Piestewa will be the only hall of famer recognized for her military service. The 23-year-old Marine fought in the Iraq War and was captured in the early days of the conflict. Piestewa was gravely injured and died in a hospital before American troops could rescue her.

Piestewa Peak and the Piestewa Freeway were renamed in her honor. Shield said family members from Tuba City, Piestewa’s hometown, are expected to attend the Oct. 13 ceremony at Indian Steele Park.

Ryneldi Becenti, who was born and raised in Fort Defiance, was nominated for the Hall of Fame as the first Native American woman to play in the WNBA. She played as a free agent for the Phoenix Mercury from 1997-98.

Becenti, who said humility is a characteristic of the Native American people, said her mentors and teammates deserved credit. The award, she said, brings honor to inductees’ tribal nations.
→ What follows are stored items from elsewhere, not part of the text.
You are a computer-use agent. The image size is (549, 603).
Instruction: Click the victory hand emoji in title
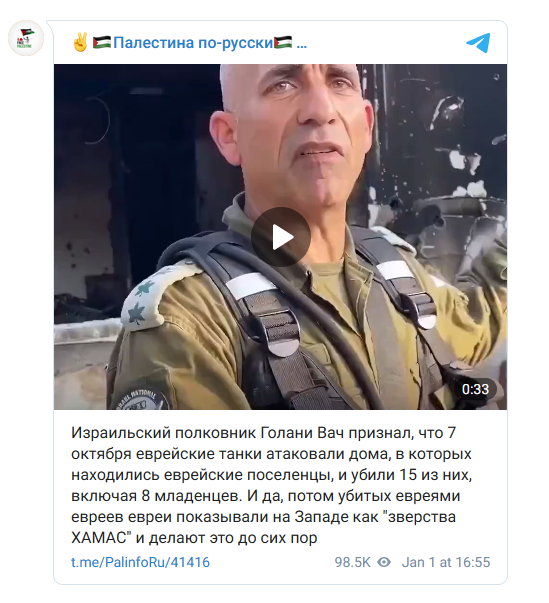tap(80, 42)
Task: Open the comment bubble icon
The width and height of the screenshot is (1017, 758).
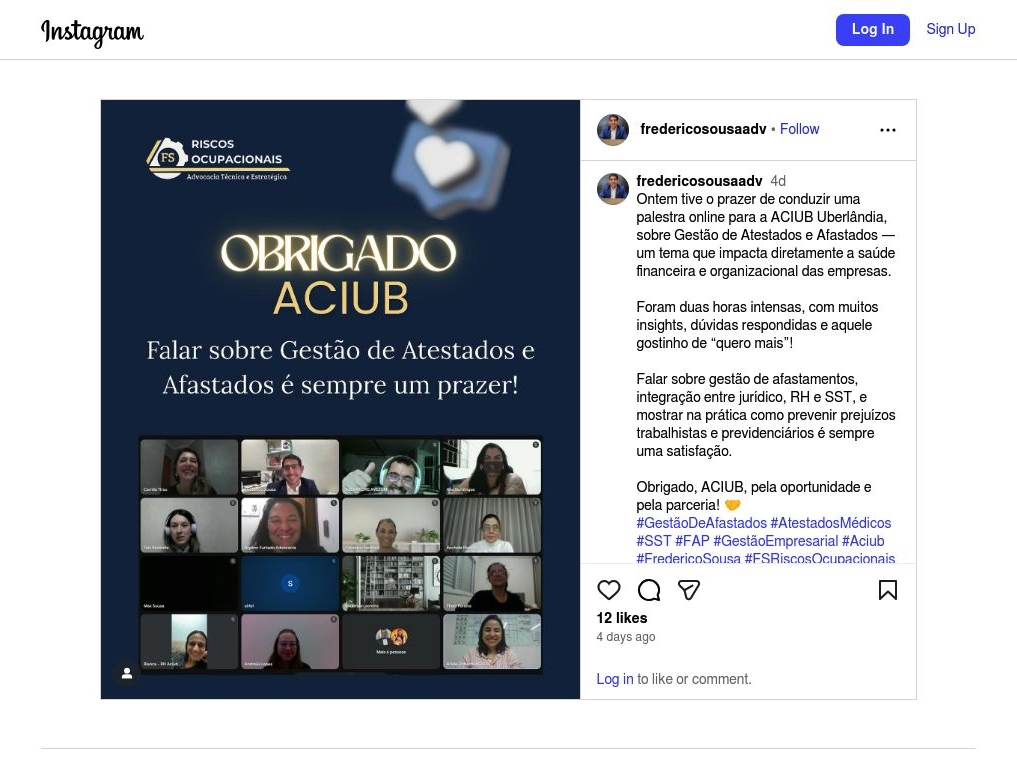Action: (x=649, y=590)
Among the other future inductees is Lionel Bordeaux, a member of the Sioux tribe. Bordeaux is one of the longest-serving university presidents in America, serving more than four decades as head of Sinte Gleska University in South Dakota.
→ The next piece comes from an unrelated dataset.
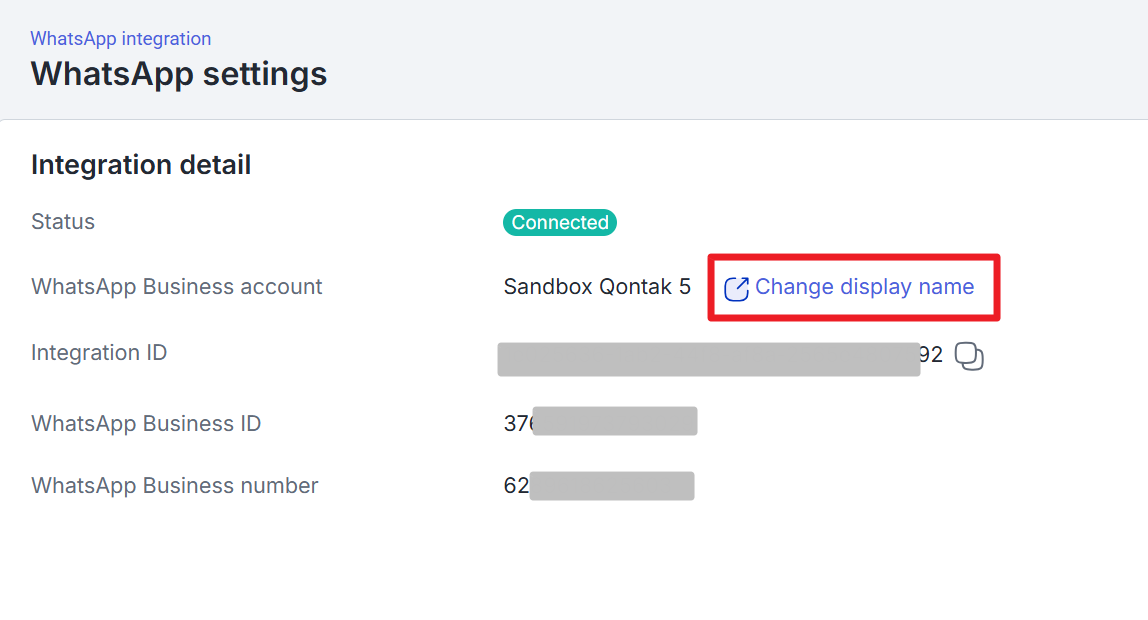
Task: Go back via WhatsApp integration breadcrumb
Action: [120, 39]

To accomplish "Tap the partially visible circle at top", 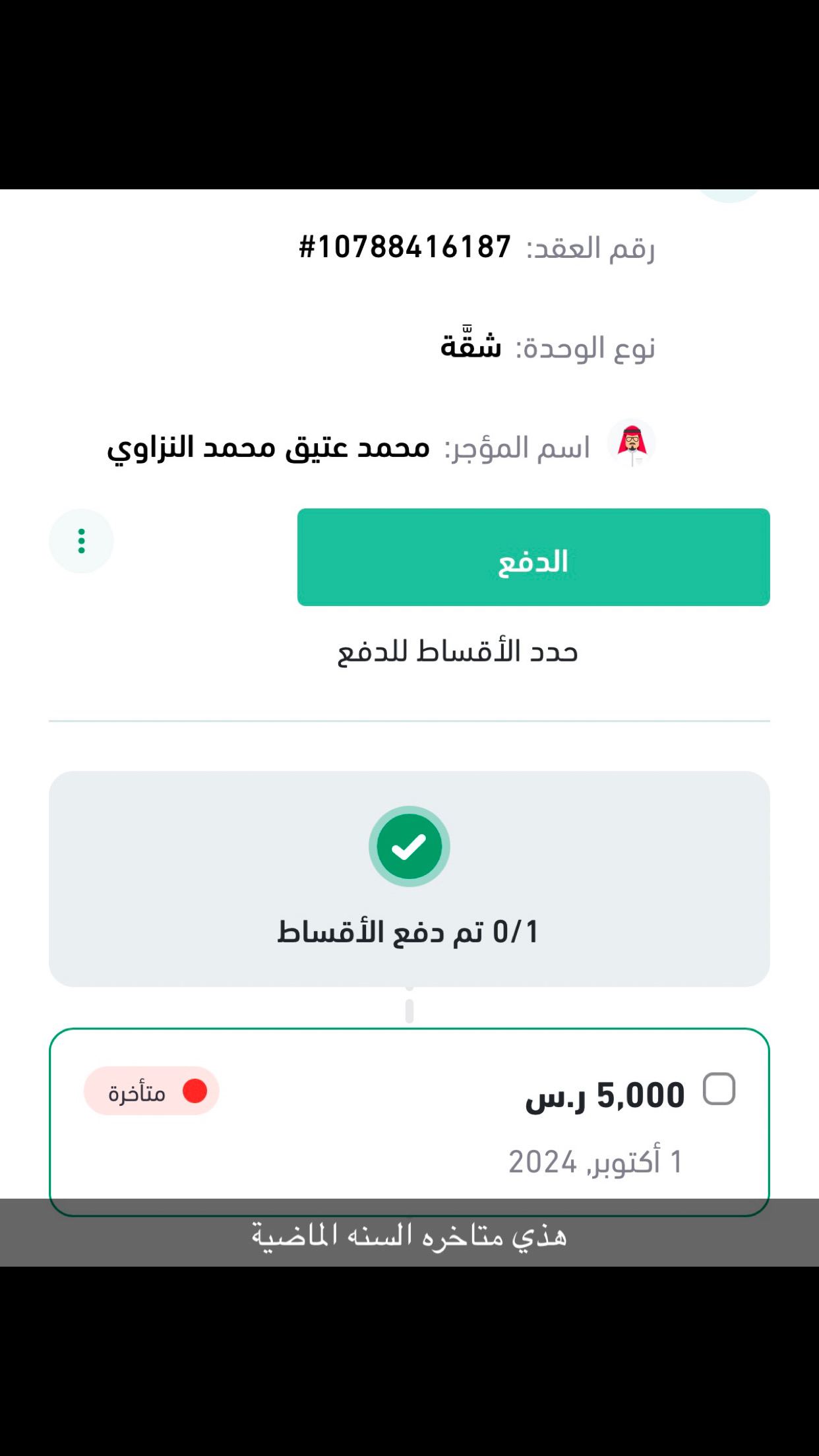I will point(729,195).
The Hall of Fame inductees include:

Elouise Cobell, from Montana and of the Blackfeet tribe.

Cobell acted as the lead plaintiff in a class action lawsuit against the U.S. government for its mismanagement of Native American trust funds.

Vine Deloria Jr. from South Dakota and a memeber of the Sioux Nation.

Deloria wrote “Custer Died for Your Sins: An Indian Manifesto,” credited as the first popular-culture novel to bring Native American oppression to the American public.

Ladonna Harris from Oklahoma and a member of the Comanche tribe.

Harris is the president of Americans for Indian Opportunity, a nonprofit focused on furthering the rights of indigenous people.

John Herrington, from Oklahoma and a member of the Chickasaw tribe.

Herrington is the first Native American man to get to space, as an astronaut for NASA.

Allan Houser also from Oklahoma and a member of the Apache tribe.

Houser is considered one of the greatest Modernist sculptors of the 20th century.

Wilma Mankiller from Oklahoma and a member of the Cherokee Nation.

Mankiller was the first woman to serve as chief of the Cherokee Nation.

Billy Mills from South Dakota and a member of the Sioux tribe.

In 1964, Mills won an Olympic gold medal in the 10,000 meter run. He was the first person from the Western Hemisphere to do so.

N. Scott Momaday of Oklahoma and a member of the Kiowa tribe.

Momaday won a Pulitzer award for his book, “House Made of Dawn.” This book is considered the beginning of the Native American Renaissance.

Lori Piestewa from Arizona and a member of the Hopi tribe.

Piestewa died in March 2003, making her the first woman to die in the Iraq War and the first Native American woman to die in combat while serving in the U.S. military.

Maria Tallchief from Oklahoma and a member of the Osage tribe.

Tallchief was the first Native American to attain the title “prima ballerina.”

Jim Thorope from Oklahomawas a member of the Sac and Fox Nation.

In 1912, Thorpe became the first Native American to win Olympic gold medals.